──────── DATA

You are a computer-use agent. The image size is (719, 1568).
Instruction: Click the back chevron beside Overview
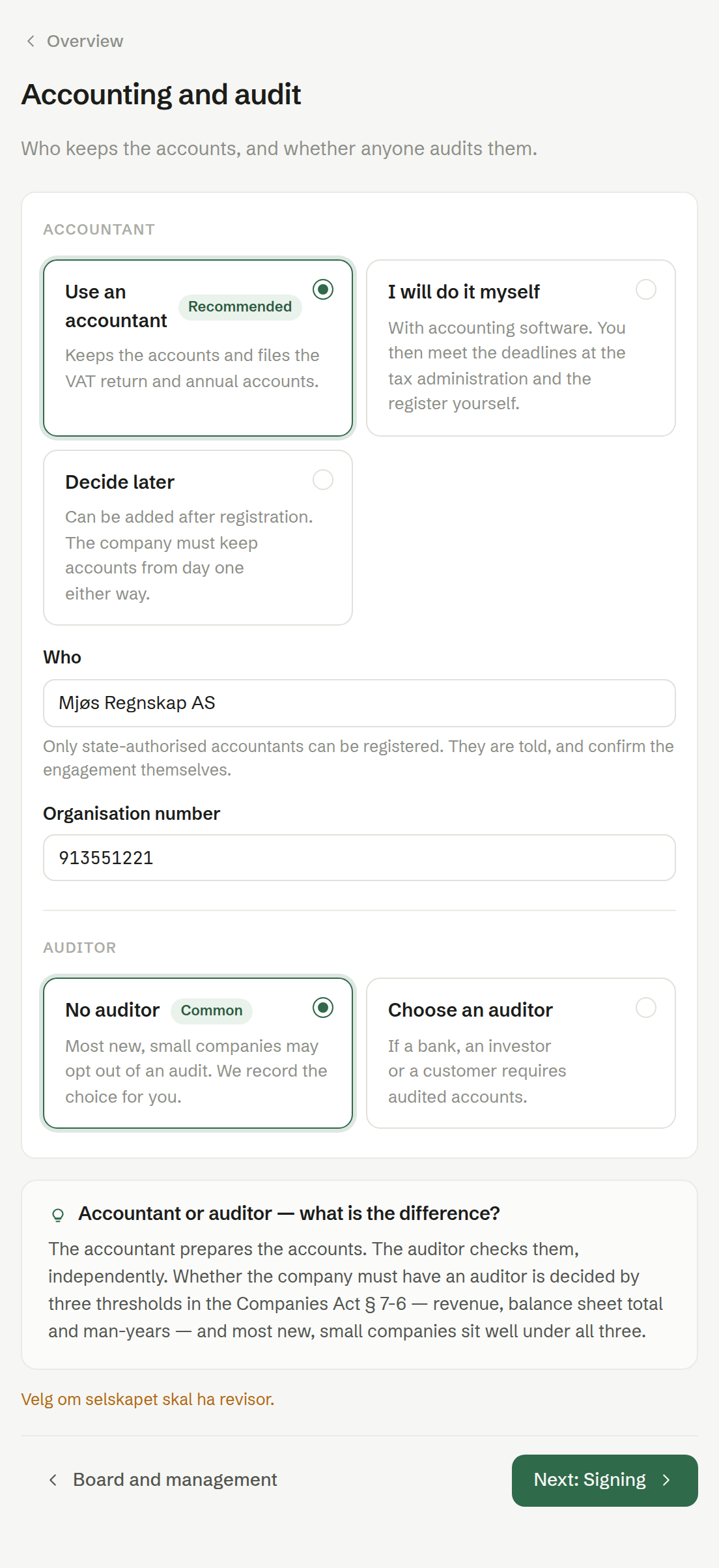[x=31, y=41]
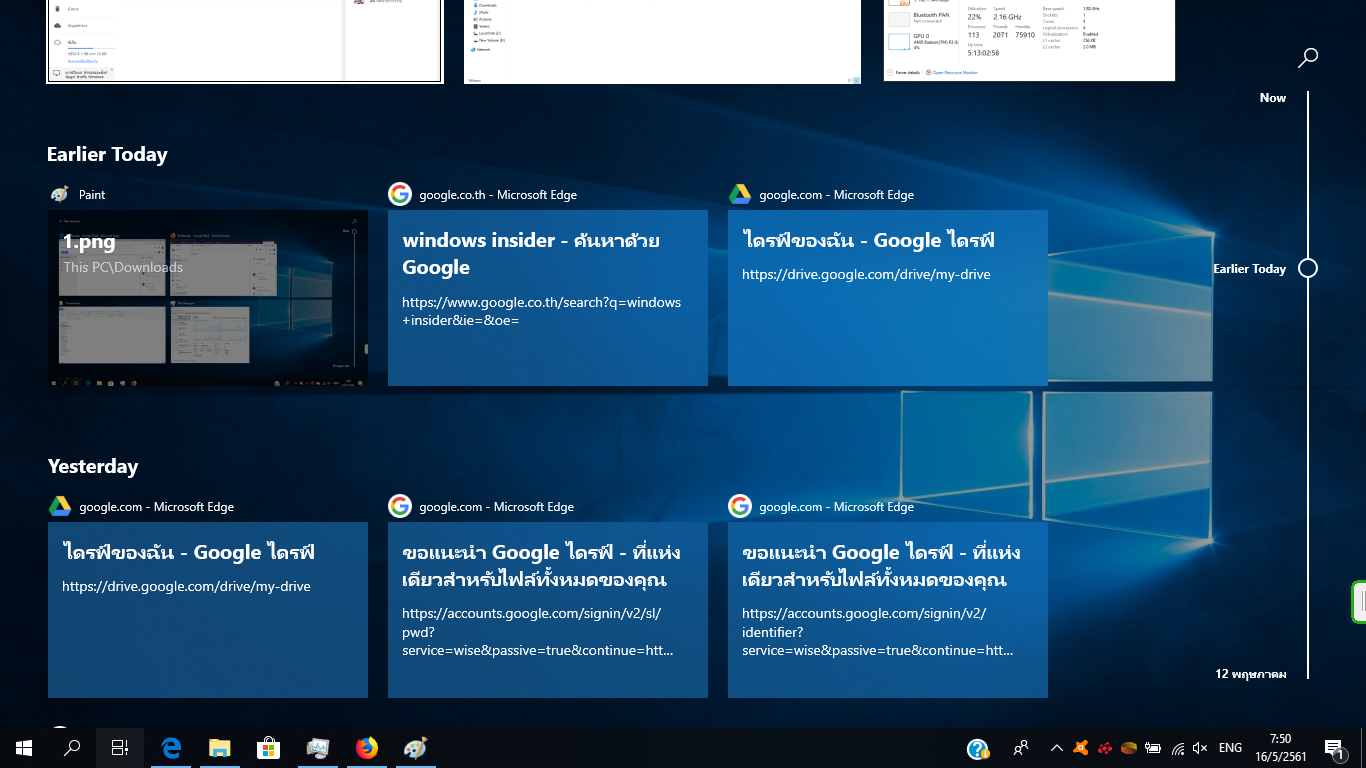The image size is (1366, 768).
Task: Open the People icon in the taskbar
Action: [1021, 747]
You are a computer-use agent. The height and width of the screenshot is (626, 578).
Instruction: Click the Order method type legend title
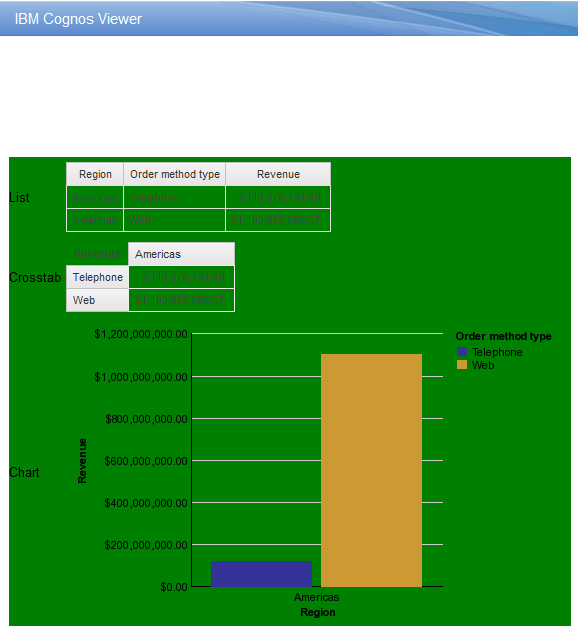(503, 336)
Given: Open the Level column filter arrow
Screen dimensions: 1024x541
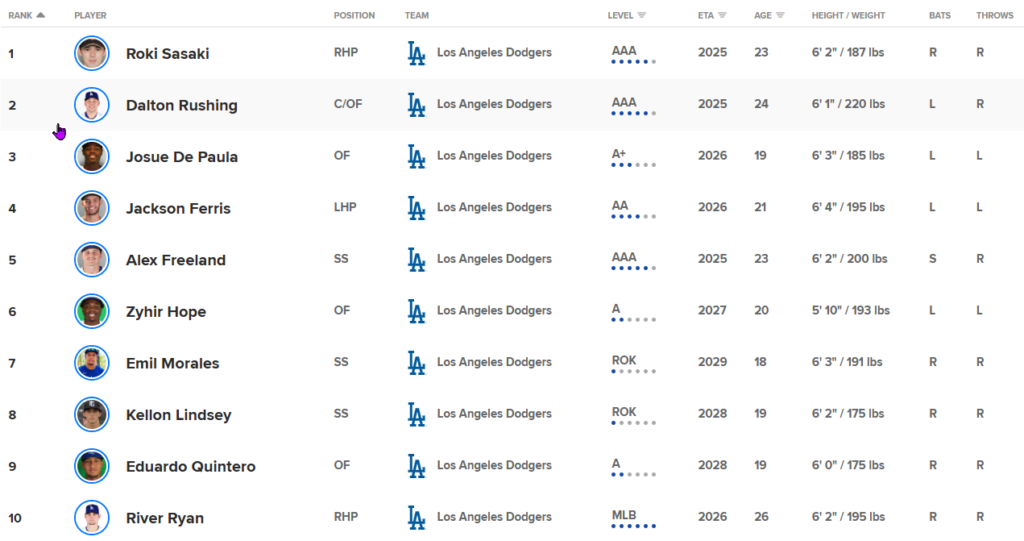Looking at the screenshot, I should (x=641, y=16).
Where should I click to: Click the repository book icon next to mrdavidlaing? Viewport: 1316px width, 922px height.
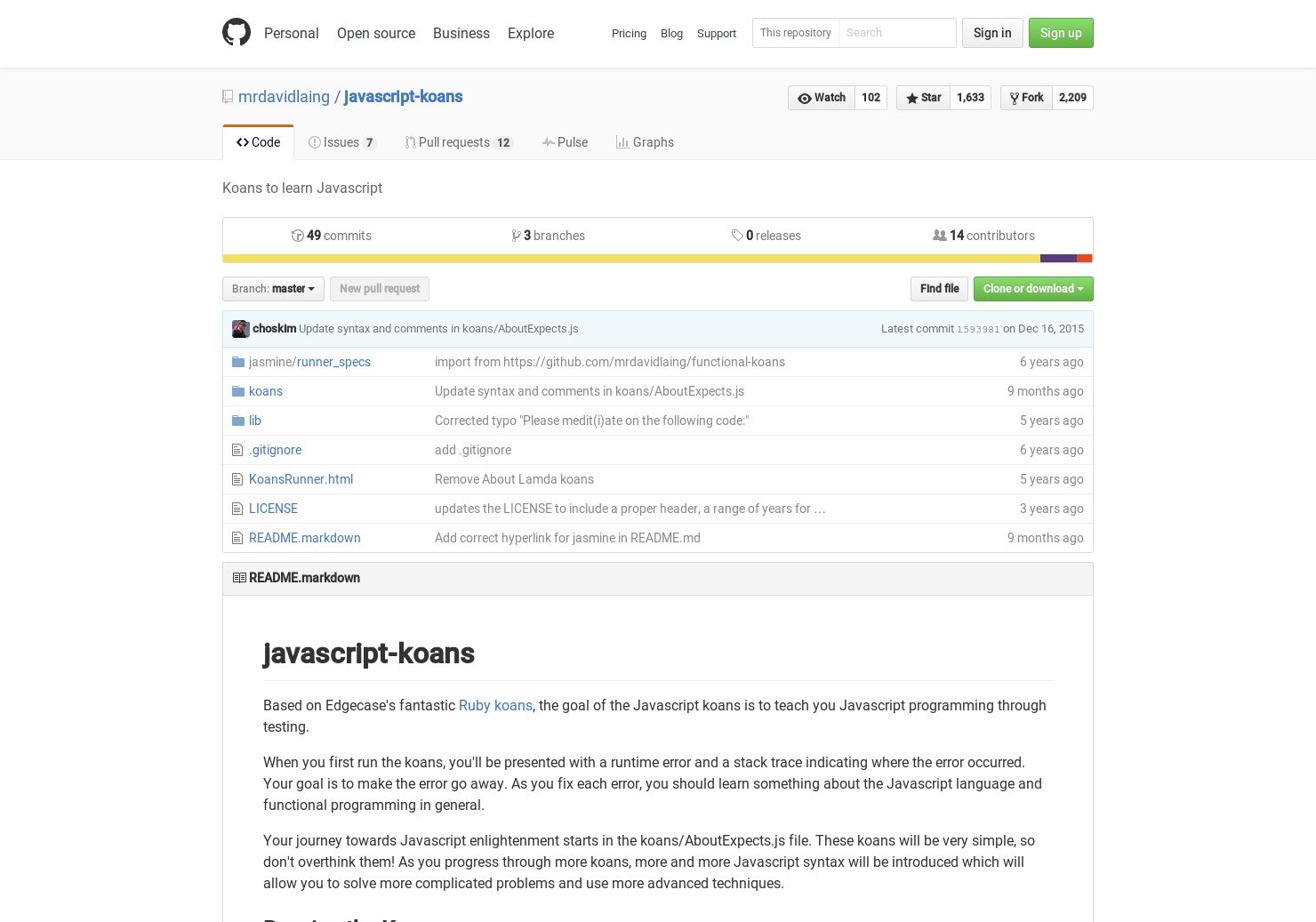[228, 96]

────────────────

● YOUR ASSIGNMENT
Your copy must reproduce the entries above in full, without their pictures.

● SOLUTION TO THE EXERCISE
You are a computer-use agent. The image size is (719, 1568).
Instruction: Click the back chevron beside Overview
[x=31, y=41]
The image size is (1366, 768).
Task: Open the People icon in the taskbar
Action: [1021, 747]
You are a computer-use agent. The height and width of the screenshot is (626, 578).
Instruction: Click the Order method type legend title
(503, 336)
Given: Open the Level column filter arrow
Screen dimensions: 1024x541
Looking at the screenshot, I should (x=641, y=16).
Where should I click to: Click the repository book icon next to mrdavidlaing? Viewport: 1316px width, 922px height.
[228, 96]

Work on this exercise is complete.